July 17th
Doing better again. I seem to be climbing out of the hole at last.
No great reason why.
My health has stabilised somewhat - albeit early hours of the morning my stomach turned over really nauseous.. but I slept it off. My mood has.. eh.. it's still very likely clinically depressed. But. I'm ok with it. Stable. My mind is somewhat skipping off down dark paths if I let it. I don't feel kindly inclined towards people at the moment. At least. Those people that can't be arsed. Which I understand. But at the same time. Fuck you buddy. But I have to let it go. I am being too unforgiving, it happens rarely when I come out of a stormy patch. I think it's something to do with anger and left to muddle through alone. Something along the lines of, thanks for the help, and fuck you. Before inevitably my peaceful side just takes it in stride as people being people and the way of the world.
I dunno.
Haven't done a lot. Pottered around and did some cleaning. Which. Is pretty phenomenal with regards to state of mind. It means I must be doing a lot better.

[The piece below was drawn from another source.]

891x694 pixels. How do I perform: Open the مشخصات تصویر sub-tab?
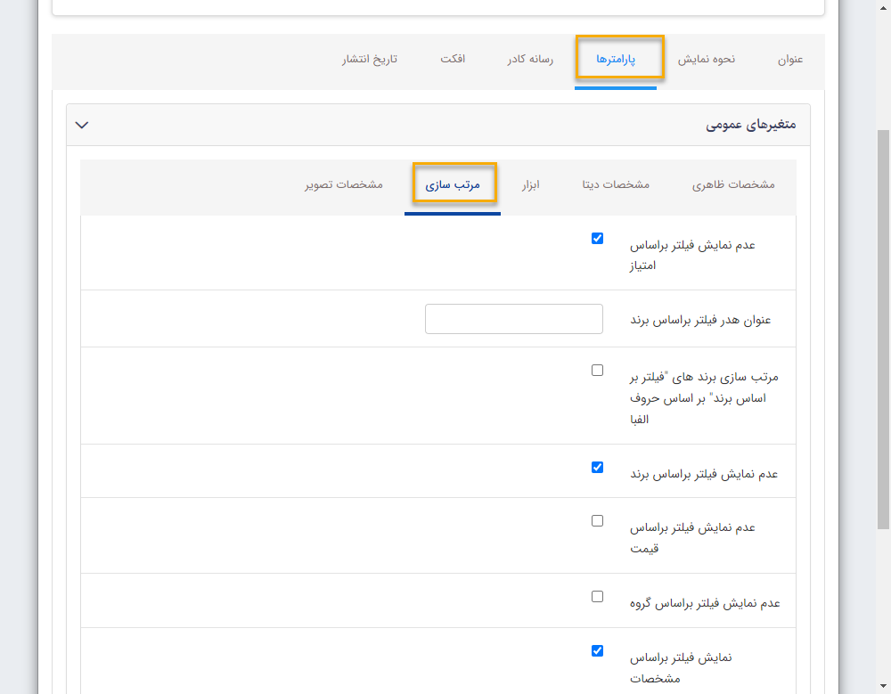coord(342,184)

I am still in a very.. weird.. mood / state. I feel like isolating hardcore. Just. Push everyone away. Or. Most everyone. I often sit and daydream about just disappearing. I go through the steps. The plan. How would you erase your trail. Sell the house into a bank account. Move the money to an untracked account. Travel. Change name. Pop up somewhere else, money in hand. Erase all your digital fingerprints. Start again. Or possibly not. Just stay off the radar. Potter around. Then jump off a bridge.
Nice.
For it to truly work, I'd have to move country. Probably get some fake documents and get started on citizenship.
Of course it's mostly - kinda - nonsense. Kinda.
And no matter how far I run, I can never outrun myself.
Still.
There is something about it. About dropping and leaving everything behind me, all the people that subtly or not so subtly either use or abuse me. Baggage dropped. Slate cleaned. Goodbye fuckers.
I dunno. I can't get an objective viewpoint on it. I suspect I'm being somewhat of an ass. And a bit of a upset grouch. Or perhaps it's a reasonable response to boundaries being abused. No clue.
I had yet another dream about Ares last night.
A super lucid dream. One where I could read. I was reading a fast updating book at one point. I could clearly make out the words and pictures - and remembered them after. But somehow. Ares was in there. He was back. I knew not to question it. He'd come back. Enough said.
I thought about taking a picture of him and sending it to someone. And then imagined their response. But wait. This isn't real ? I burst into tears. This isn't a dream right ? It's not a dream. This is reality ? I was assured it wasn't a dream. But my sadness had popped. He wasn't really back.
The dream shifted. I woke up much later.
It was a dream after all, and Ares is still gone.
Jeez. I really clutch onto loss. Fucked me up good and proper. It's nearly one year since I lost him. And clearly my sub conscious is still not ok with it. Still a screaming crying mess.
On the other hand.
There's that much love. That's how deep it runs.
I am not really built for this world. Death sucks.
Eh well.
Honestly. I am doing better overall. Last few days I have settled a little. And feel a lot more stubbornly independent. Stronger by myself. Fuck the world. Just an illusion. Bullshit. But eh. My mind is still finding its legs in stormy seas. There maybe some seasickness. I am only a flawed human trying shittily to do their best.